-- Material for the task follows --

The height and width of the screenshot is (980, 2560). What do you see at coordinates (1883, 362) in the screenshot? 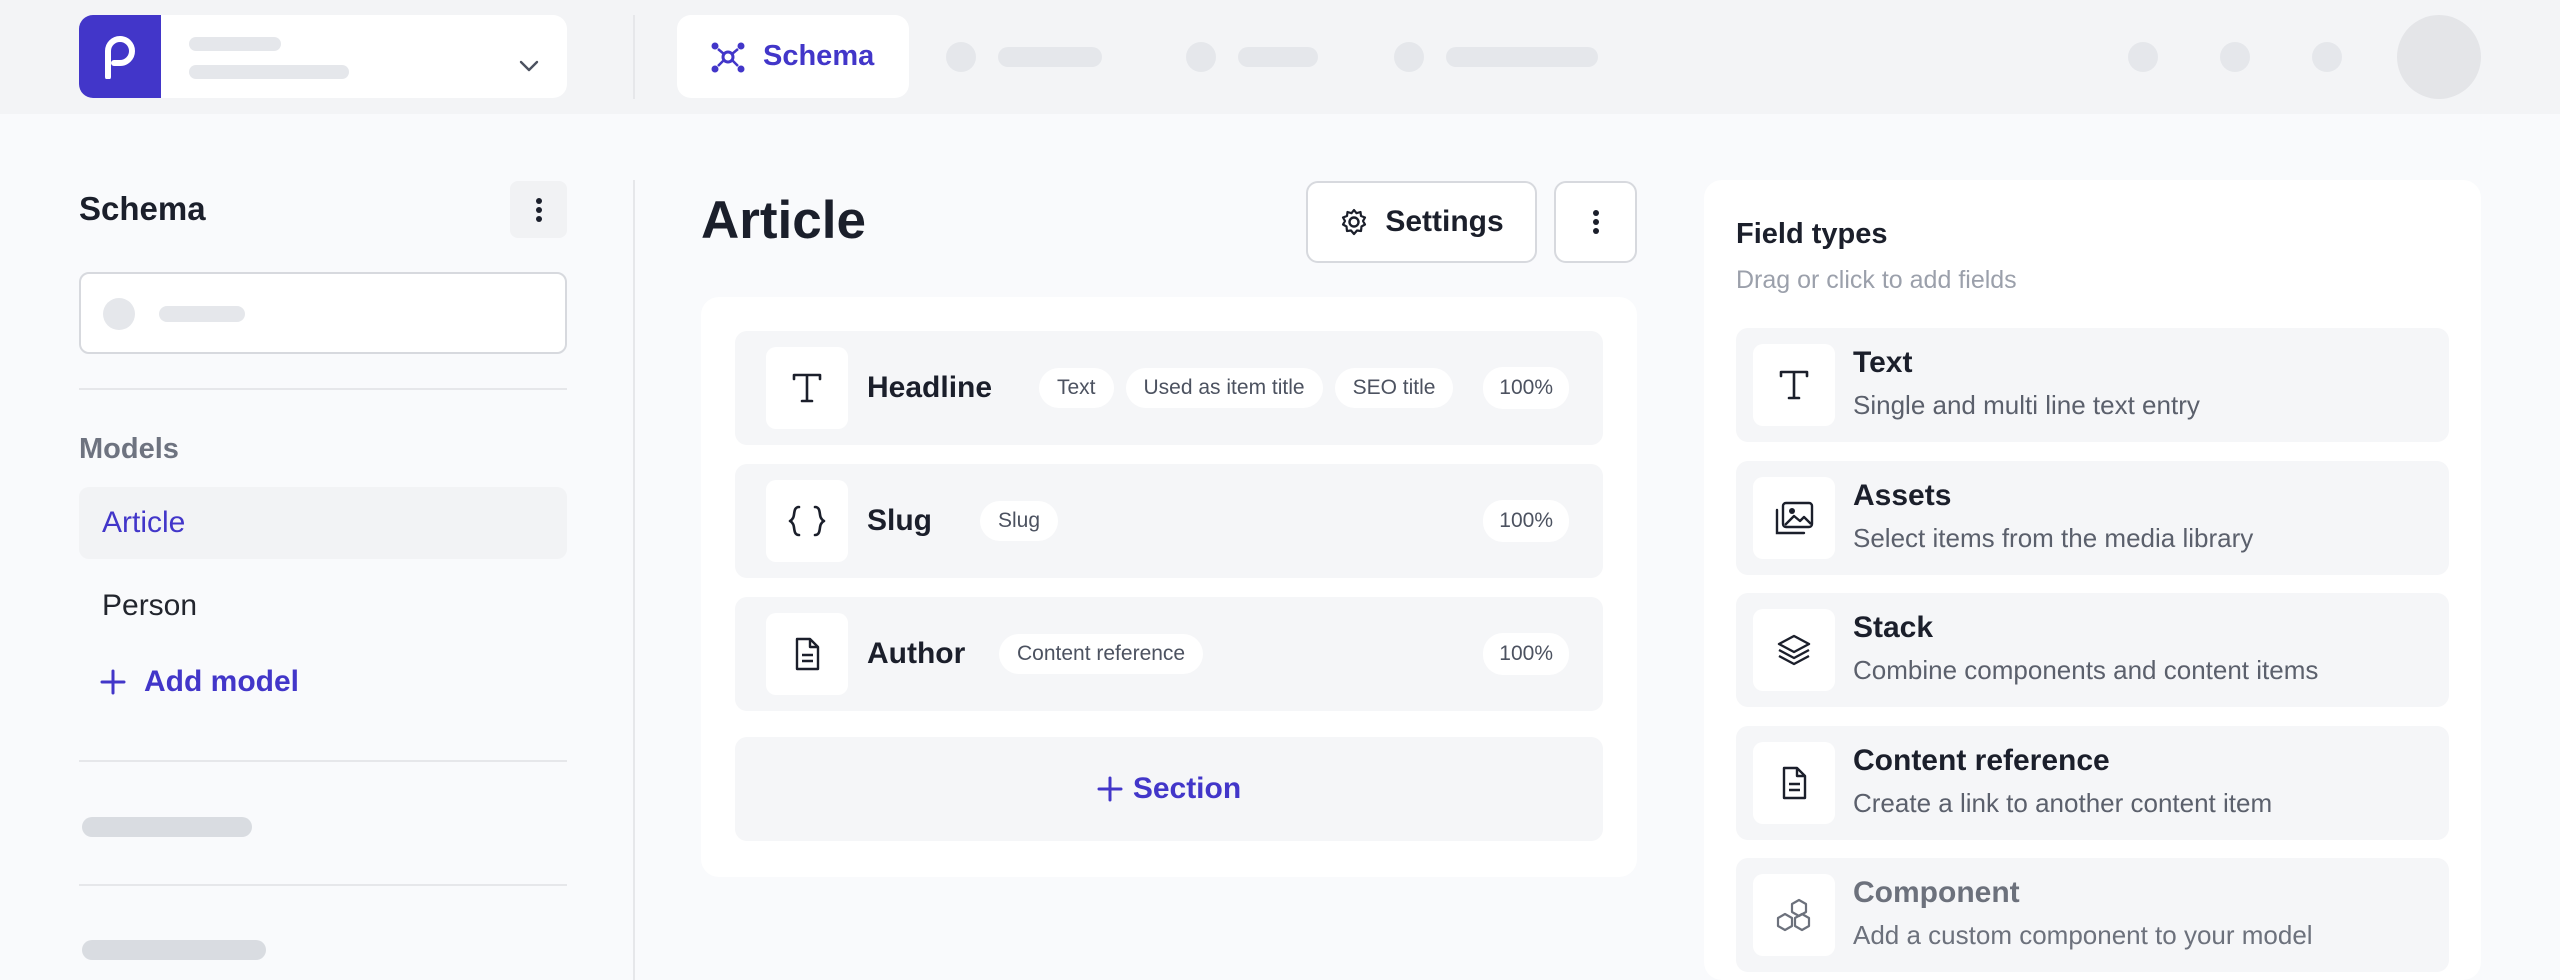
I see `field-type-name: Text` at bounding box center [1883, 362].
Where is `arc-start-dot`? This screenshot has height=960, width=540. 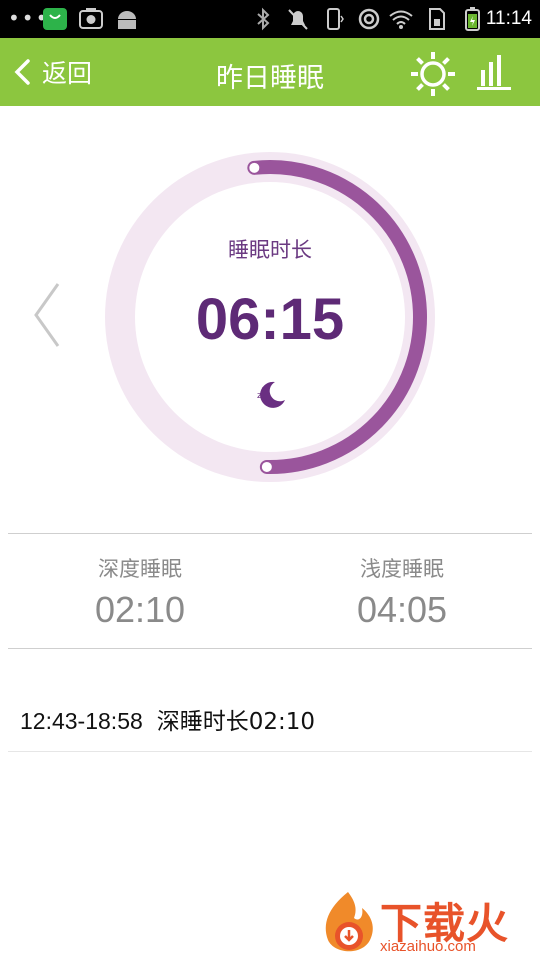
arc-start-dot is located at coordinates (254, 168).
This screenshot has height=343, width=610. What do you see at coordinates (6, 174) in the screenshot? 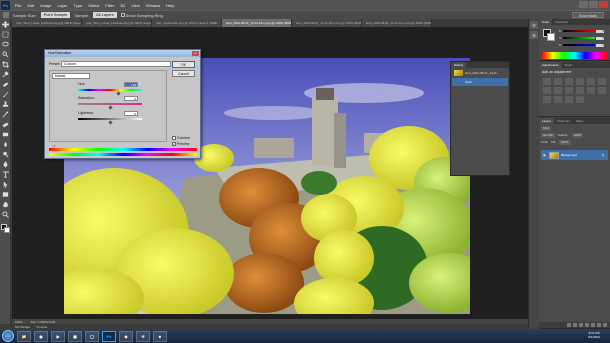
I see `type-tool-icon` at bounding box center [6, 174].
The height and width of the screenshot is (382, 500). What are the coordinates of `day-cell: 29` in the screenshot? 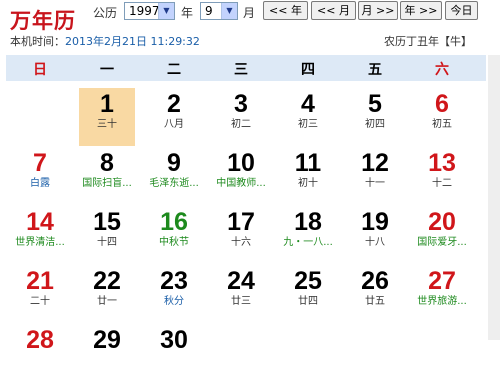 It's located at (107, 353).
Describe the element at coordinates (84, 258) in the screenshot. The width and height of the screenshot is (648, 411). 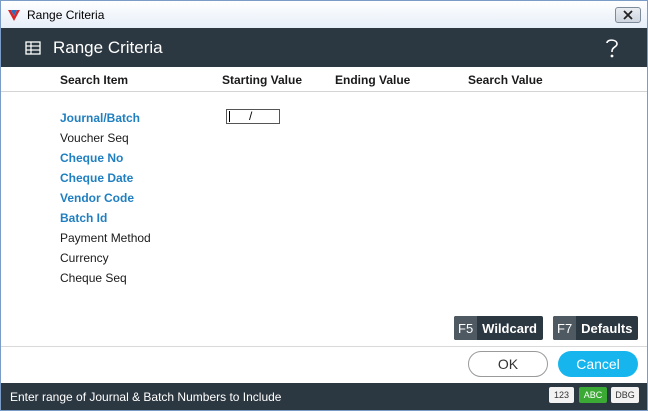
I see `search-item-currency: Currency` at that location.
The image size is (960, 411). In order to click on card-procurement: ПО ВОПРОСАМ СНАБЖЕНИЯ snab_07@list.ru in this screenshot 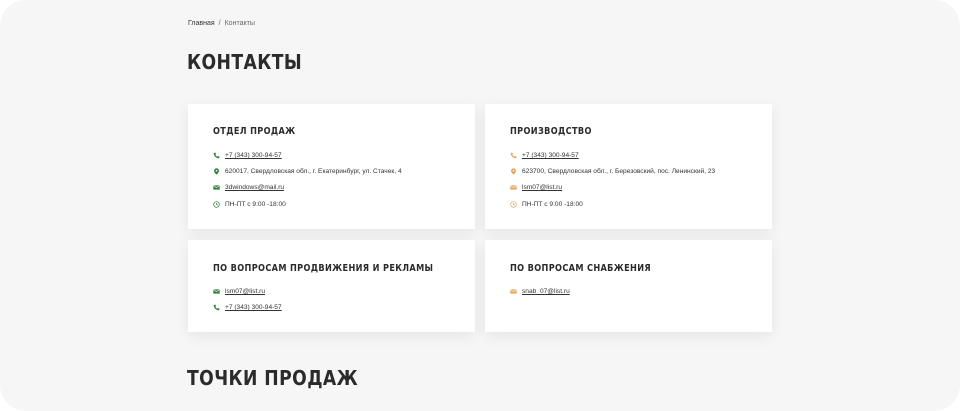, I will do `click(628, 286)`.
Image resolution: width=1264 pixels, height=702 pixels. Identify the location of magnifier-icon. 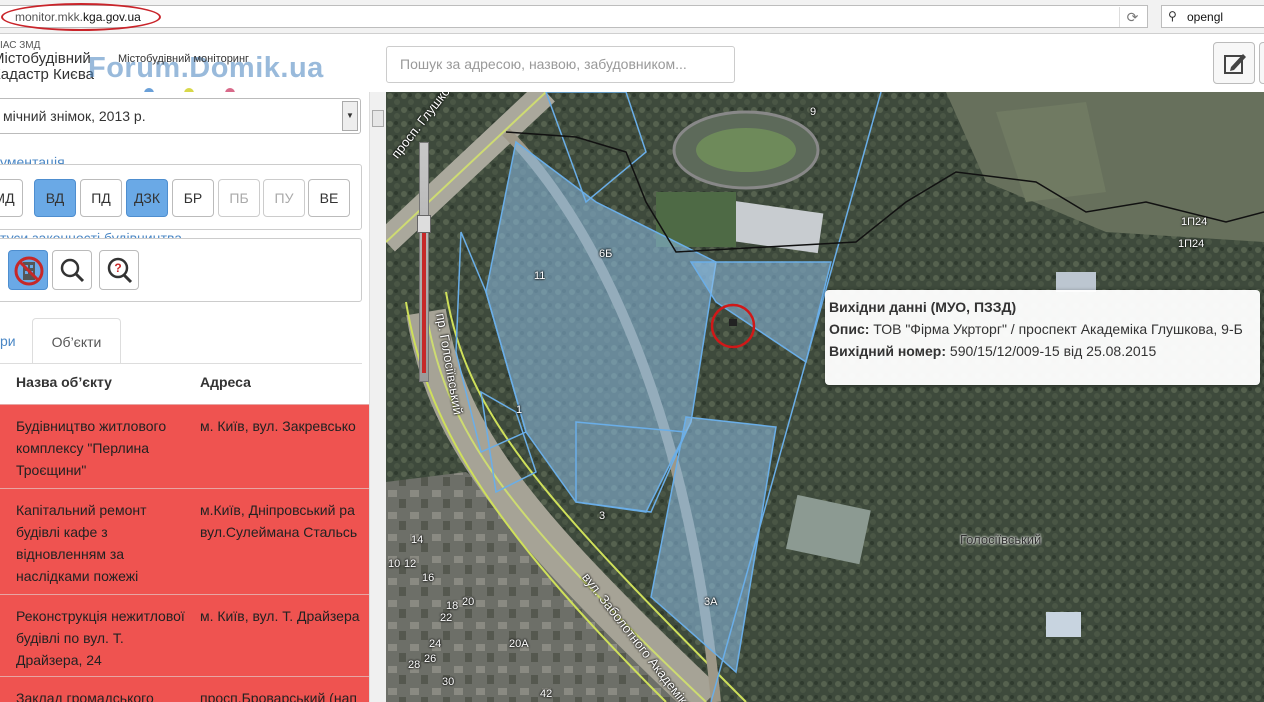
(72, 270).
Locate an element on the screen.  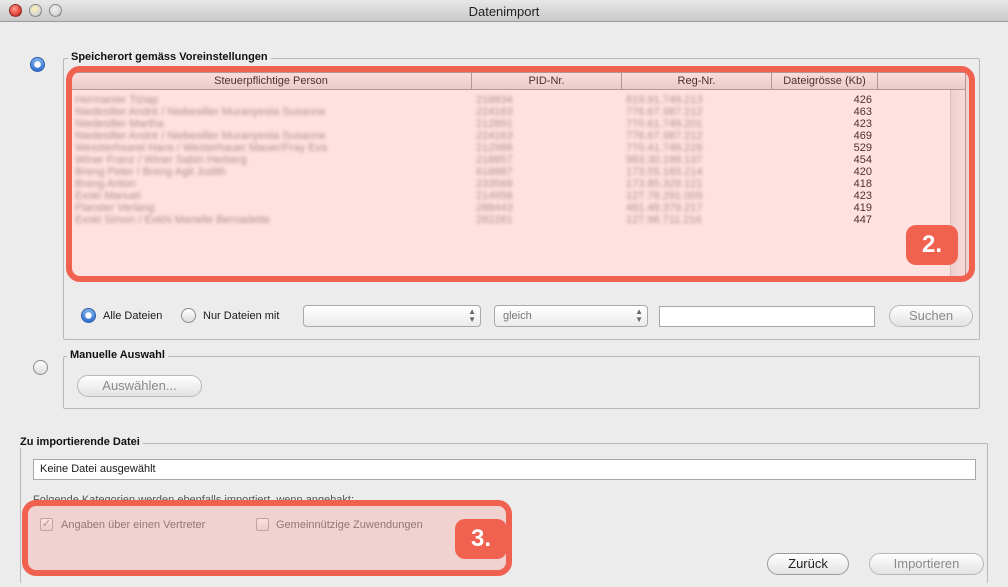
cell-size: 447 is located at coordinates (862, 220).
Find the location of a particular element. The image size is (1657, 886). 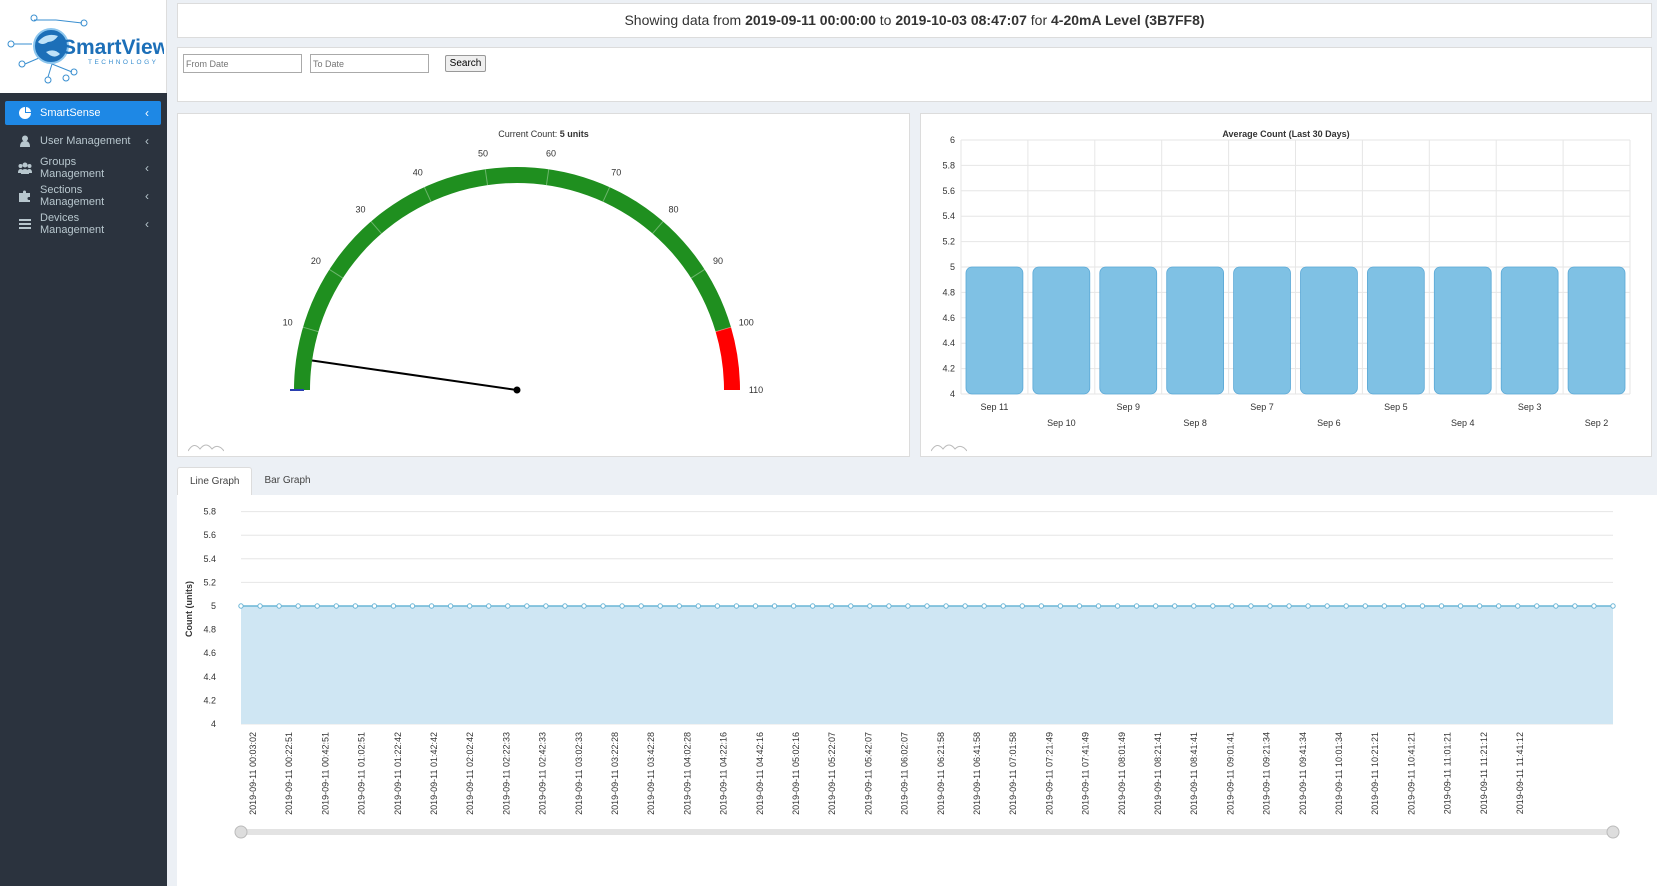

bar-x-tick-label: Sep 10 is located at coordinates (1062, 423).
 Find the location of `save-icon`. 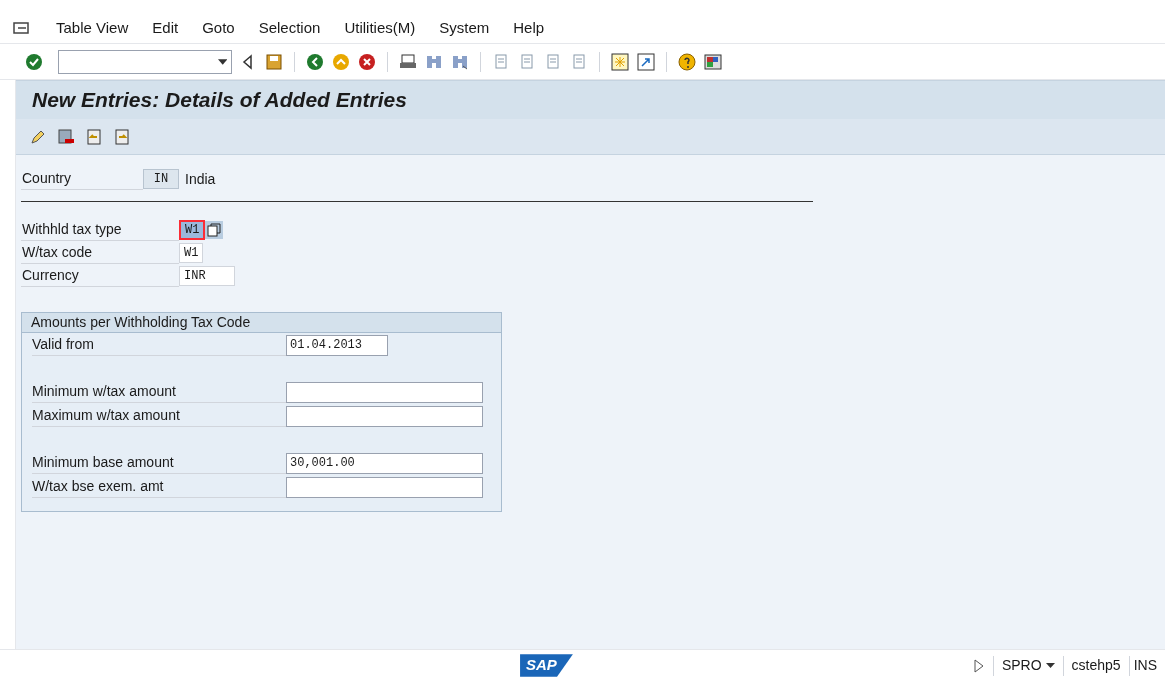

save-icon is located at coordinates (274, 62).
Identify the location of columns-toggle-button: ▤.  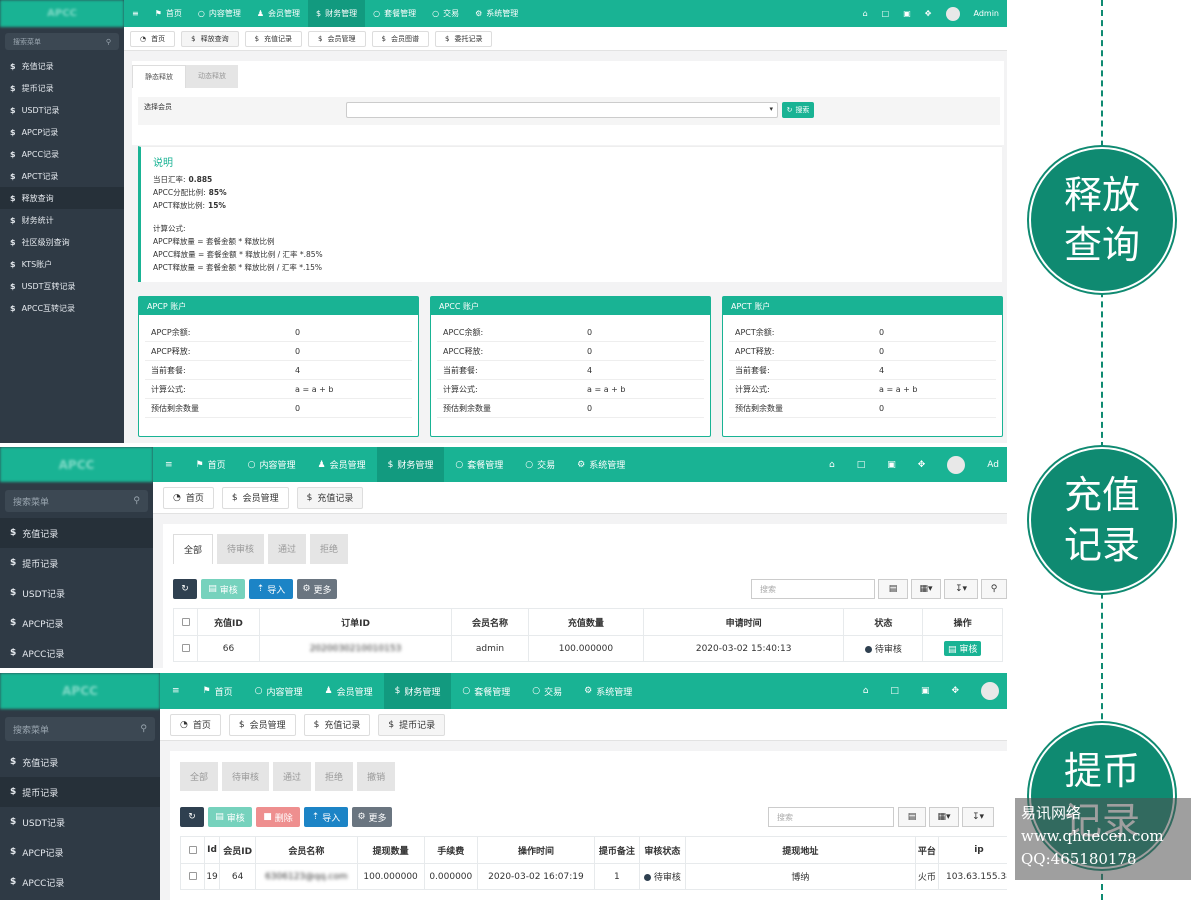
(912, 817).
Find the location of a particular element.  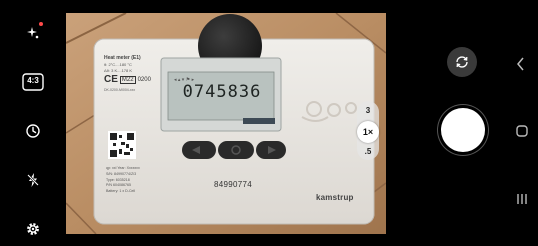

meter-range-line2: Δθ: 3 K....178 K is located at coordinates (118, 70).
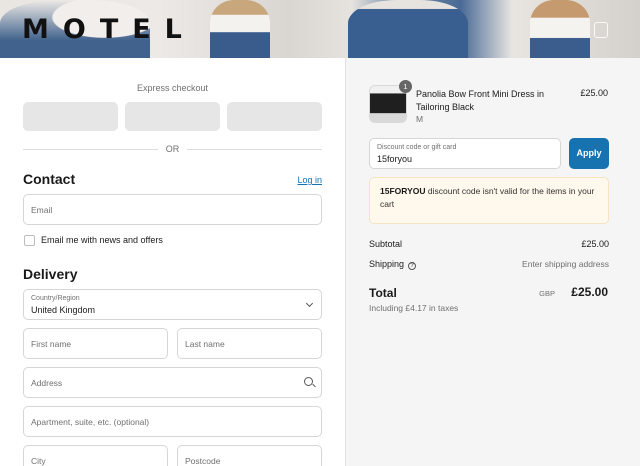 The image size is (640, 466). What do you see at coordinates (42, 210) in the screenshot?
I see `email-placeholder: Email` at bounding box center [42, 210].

-- Material for the task concluded --

→ **Aim of the exercise**
Copy out the items from the line containing "Identify the location of columns-toggle-button: ▤." through the last line of the items, including both ends, leaving out the pictures.

→ **Exercise answer**
Identify the location of columns-toggle-button: ▤.  
(912, 817).
Find the location of a particular element.  

meter-range-line2: Δθ: 3 K....178 K is located at coordinates (118, 70).
 The image size is (640, 466). What do you see at coordinates (42, 210) in the screenshot?
I see `email-placeholder: Email` at bounding box center [42, 210].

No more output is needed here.